Comic book icon Stan Lee lived in the Five Towns

Posted

From the Bronx to Hollywood, Stanley Martin Lieber, better known as Stan Lee, made his mark in the comic book industry as a writer, editor-in-chief, publisher emeritus and creator of some the most famous comic book characters in the Marvel Comic universe.

Lee, who was also known for making cameo appearances in the movies that became super hero franchises, died on Nov. 12. He was 95.

In partnership with several artists, especially Jack Kirby and Steve Ditko — Lee helped create Black Panther, Daredevil, Spider-Man, Doctor Strange, the Fantastic Four — Mister Fantastic, Invisible Woman. Human Torch and Thing — the Hulk and X-Men. In collaboration with his brother, co-writer Larry Lieber, Lee created Ant-Man, Iron Man and Thor.


He was born in New York City on Dec. 28, 1922 to Jewish parents — Celia and Jack Lieber — who had emigrated from Romania. His family lived in Manhattan and then moved to the Bronx, where Lee attended DeWitt Clinton High School and graduated early at 16 ½ in 1939.

Lee worked several part-time jobs, including writing obituaries for a news service and press releases. He said that he dreamed of writing the “Great American Novel.” After high school he joined the WPA Federal Theatre Project, one of many Great Depression entities established to create jobs.

Family connections led to a job as an assistant in 1939 to the newly founded Timely Comics, a division of cousin-in-law Martin Goodman’s publishing company. Timely became Atlas and then changed its name to Marvel Comics.

Showing the skills and poise of someone much older, Lee became interim editor at Timely in 1941. From 1942 to 1945 he served in the Army during World War II. First he was involved in fixing communications equipment and then worked in the film division.

He married Joan Clayton Boocock on Dec. 5, 1947. They meet while Joan, a British-American model, was modeling hats in New York City. Roughly two years later, the couple bought a house in Woodmere In 1952, the family, which now included daughter Joan Celia Lee, then 2, moved to Hewlett Harbor and lived there until 1980. The family endured a tragedy when daughter Jan Lee died three days after her birth in 1953. The Lees were married 70 years until Joan’s death in 2017, at 95. Joan became a voice actor and appeared in the Spider-Man and Fantastic Four animated series in the 1990s.

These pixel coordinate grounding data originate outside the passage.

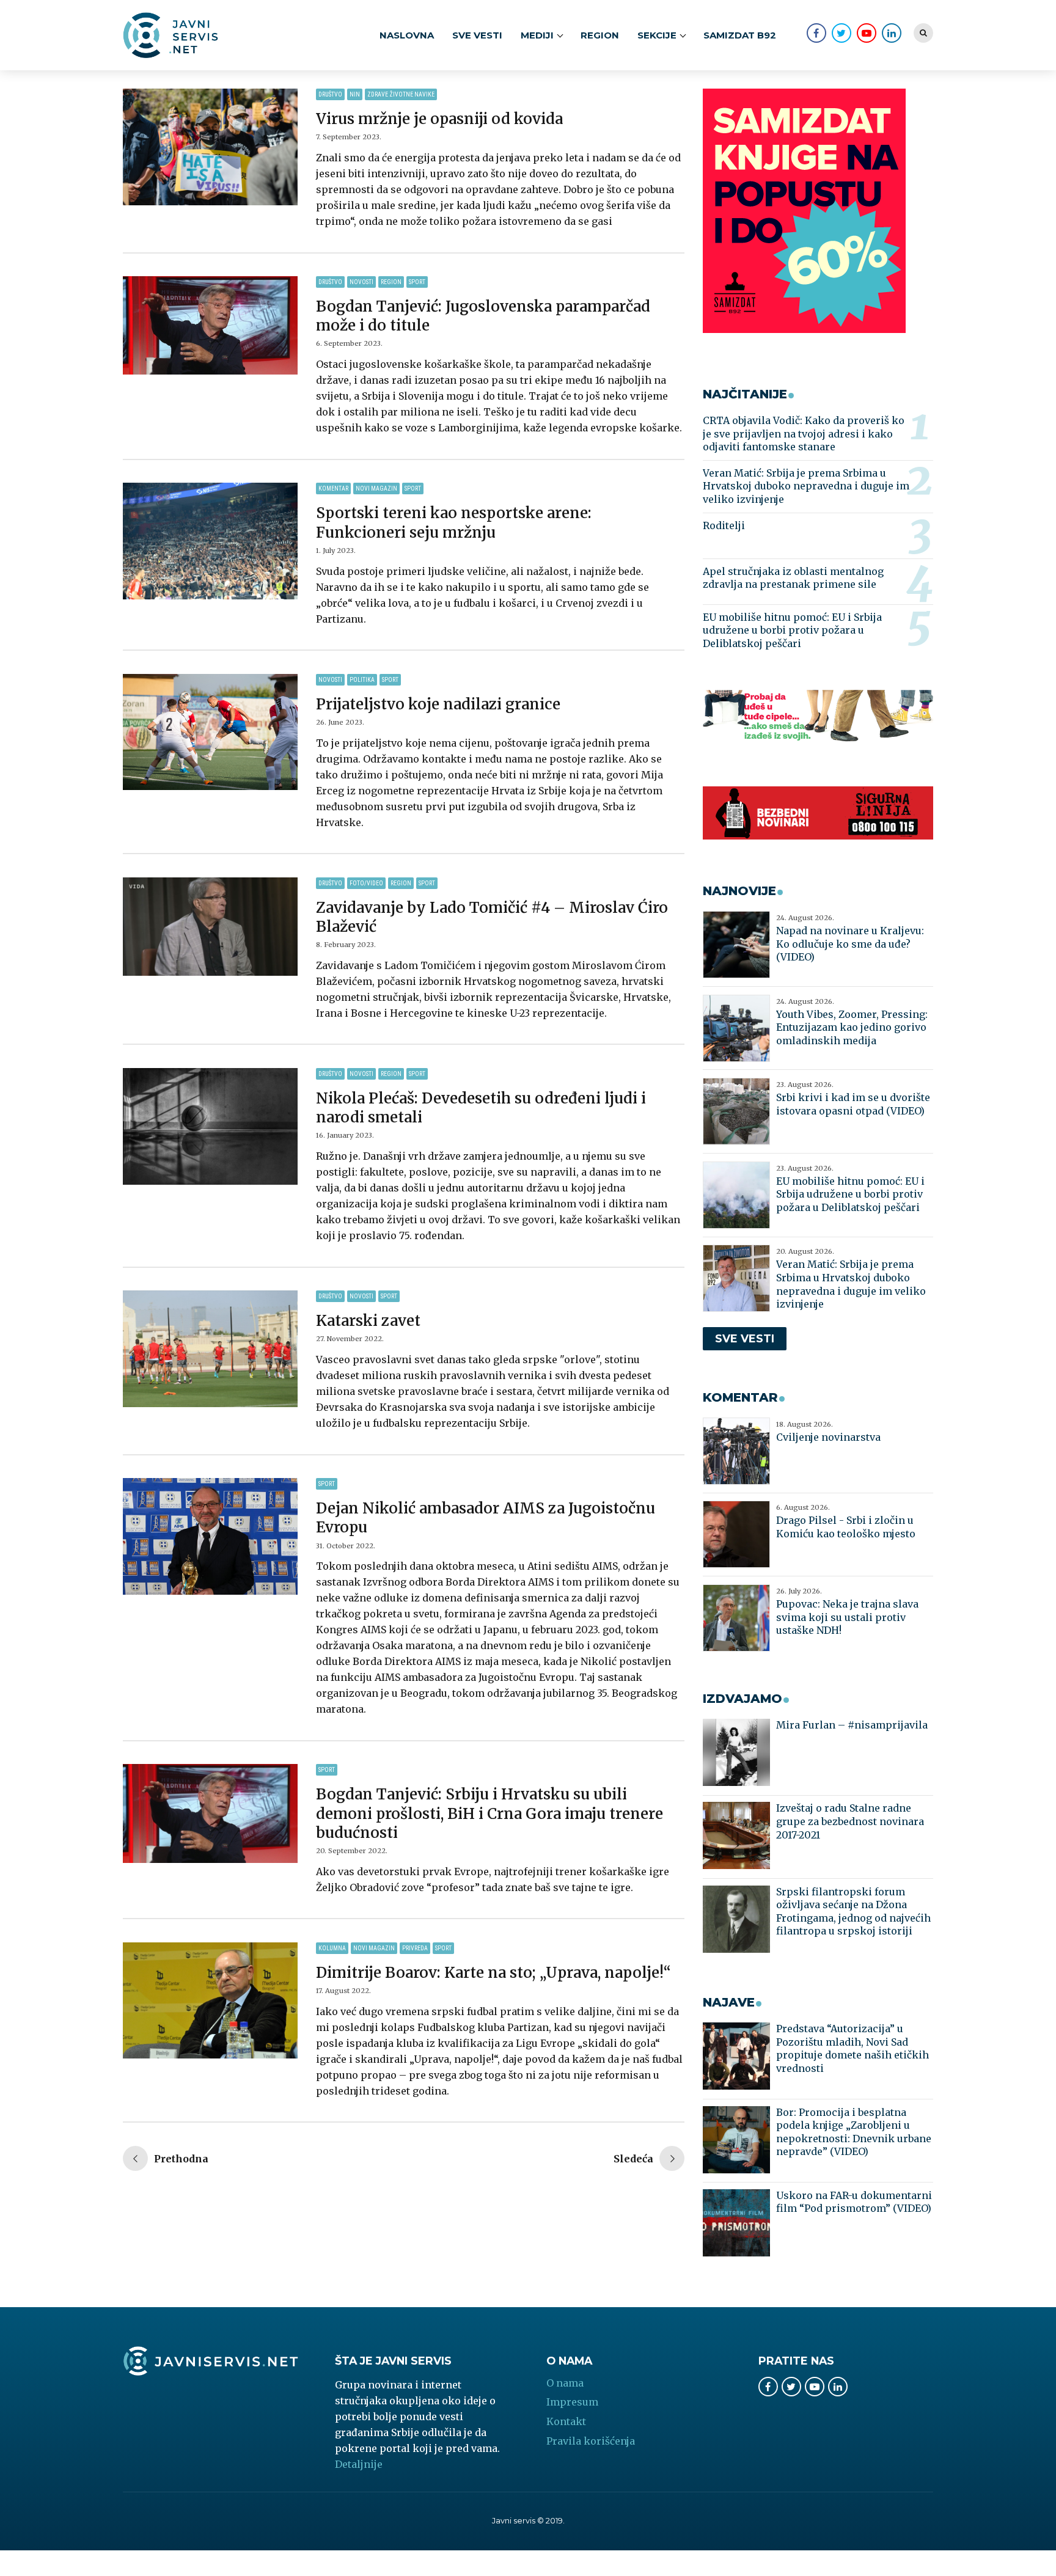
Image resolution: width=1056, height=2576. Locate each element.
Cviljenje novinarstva (828, 1437)
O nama (565, 2383)
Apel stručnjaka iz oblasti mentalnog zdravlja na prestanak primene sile (793, 578)
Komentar (333, 488)
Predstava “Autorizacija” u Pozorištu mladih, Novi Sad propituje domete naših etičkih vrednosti (852, 2048)
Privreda (415, 1948)
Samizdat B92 (739, 35)
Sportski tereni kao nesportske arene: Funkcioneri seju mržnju (454, 522)
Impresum (572, 2402)
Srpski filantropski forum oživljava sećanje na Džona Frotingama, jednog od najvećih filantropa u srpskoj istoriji (853, 1911)
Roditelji (724, 525)
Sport (417, 282)
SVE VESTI (477, 35)
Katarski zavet (368, 1320)
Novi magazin (376, 488)
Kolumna (332, 1948)
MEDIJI (537, 35)
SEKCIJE (656, 35)
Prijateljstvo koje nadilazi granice (438, 704)
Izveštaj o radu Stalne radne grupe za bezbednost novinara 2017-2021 (850, 1821)
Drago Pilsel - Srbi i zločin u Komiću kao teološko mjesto (845, 1527)
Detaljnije (359, 2464)
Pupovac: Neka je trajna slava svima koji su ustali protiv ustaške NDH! (847, 1617)
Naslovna (407, 35)
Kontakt (566, 2421)
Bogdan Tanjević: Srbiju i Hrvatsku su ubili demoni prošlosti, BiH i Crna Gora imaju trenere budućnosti (489, 1813)
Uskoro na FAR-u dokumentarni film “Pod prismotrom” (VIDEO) (854, 2202)
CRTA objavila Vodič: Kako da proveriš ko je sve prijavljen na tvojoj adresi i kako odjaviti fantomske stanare (803, 433)
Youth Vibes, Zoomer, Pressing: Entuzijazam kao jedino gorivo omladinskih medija (852, 1027)
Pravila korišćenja (590, 2441)
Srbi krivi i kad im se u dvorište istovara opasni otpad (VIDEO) (853, 1104)
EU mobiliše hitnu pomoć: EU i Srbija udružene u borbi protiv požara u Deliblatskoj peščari (792, 630)
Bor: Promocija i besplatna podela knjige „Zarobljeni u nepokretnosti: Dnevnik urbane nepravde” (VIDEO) (853, 2132)
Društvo (330, 94)
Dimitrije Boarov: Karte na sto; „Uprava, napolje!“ (493, 1972)
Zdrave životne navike (401, 94)
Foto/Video (366, 883)
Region (600, 35)
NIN (355, 94)
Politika (362, 679)
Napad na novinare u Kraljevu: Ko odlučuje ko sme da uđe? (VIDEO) (850, 943)
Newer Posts (165, 2160)
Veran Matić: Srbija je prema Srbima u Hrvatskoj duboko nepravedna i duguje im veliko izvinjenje (806, 486)
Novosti (361, 282)
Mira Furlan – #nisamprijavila (852, 1725)
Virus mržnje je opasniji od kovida (439, 118)
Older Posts (649, 2160)
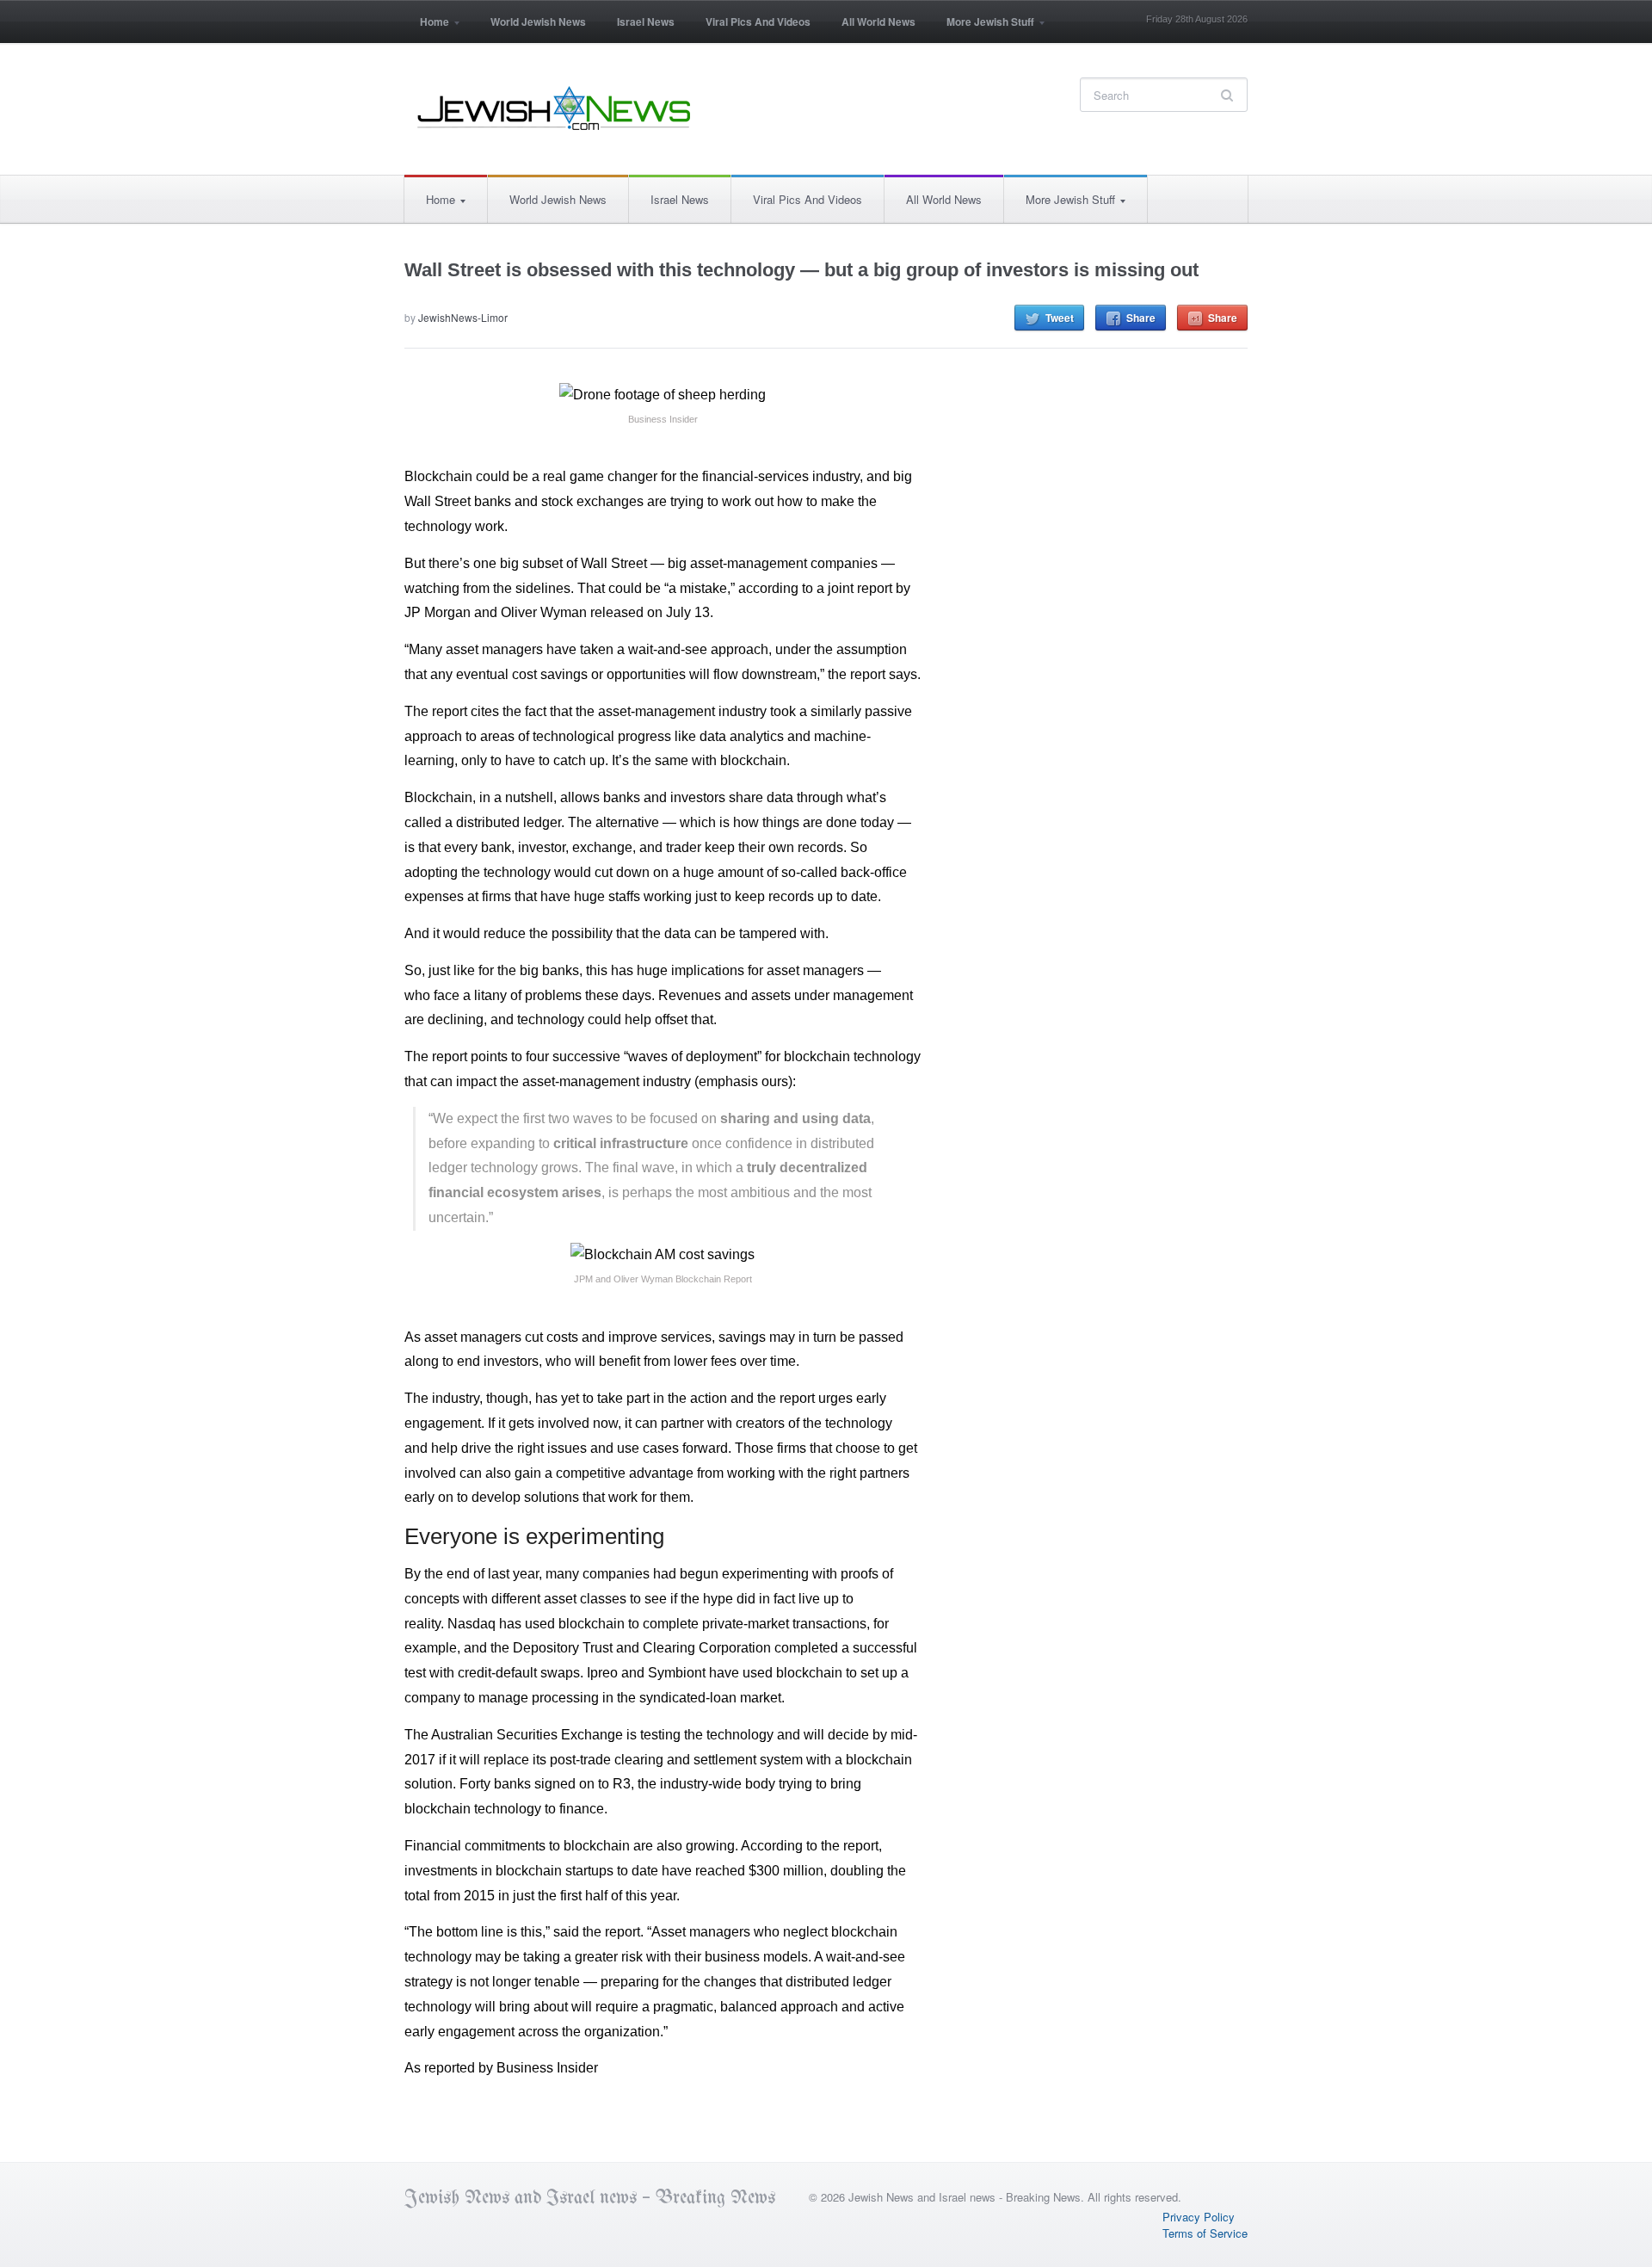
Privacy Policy (1198, 2216)
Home (426, 27)
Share (1141, 317)
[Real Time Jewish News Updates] (555, 108)
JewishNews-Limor (463, 317)
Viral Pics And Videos (758, 21)
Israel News (646, 21)
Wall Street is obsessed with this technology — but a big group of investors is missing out (801, 270)
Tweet (1059, 317)
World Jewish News (538, 21)
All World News (878, 21)
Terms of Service (1205, 2233)
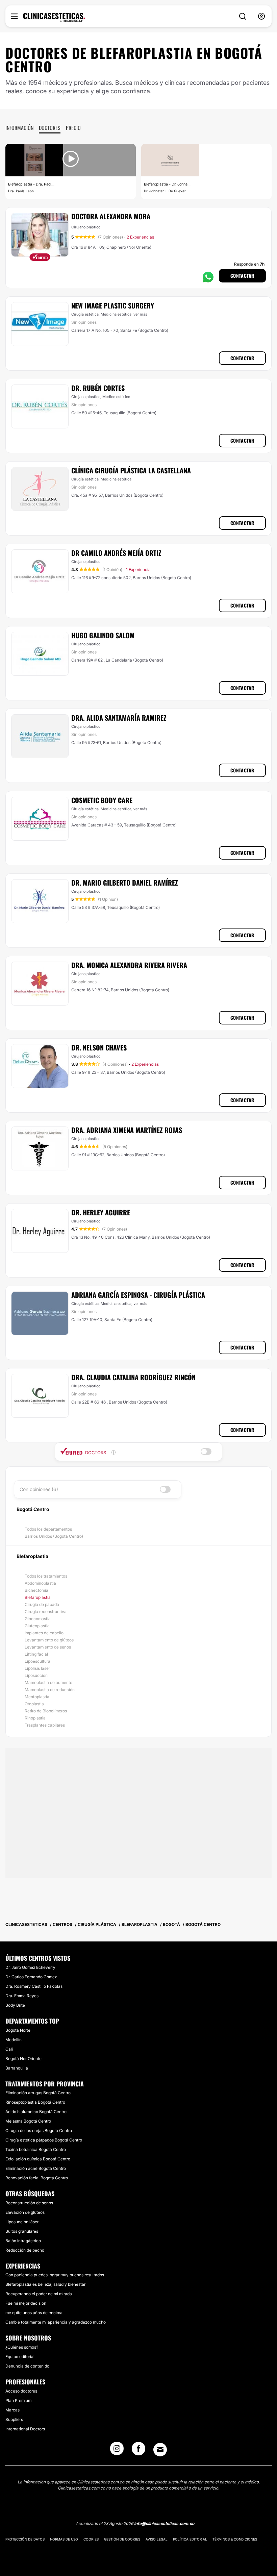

Lee’s work places him in the pantheon of comic book creators along side Kirby and Will Eisner. Lee was inducted into the comic book industry’s Will Eisner Award Hall of Fame in 1994 and the Jack Kirby Hall of Fame a year later. Lee was awarded the National Medal of Arts in 2008. In 2017, he was named a Disney Legend, a Hall of Fame program that honors people who made an extraordinary and integral contributions to the Walt Disney Company.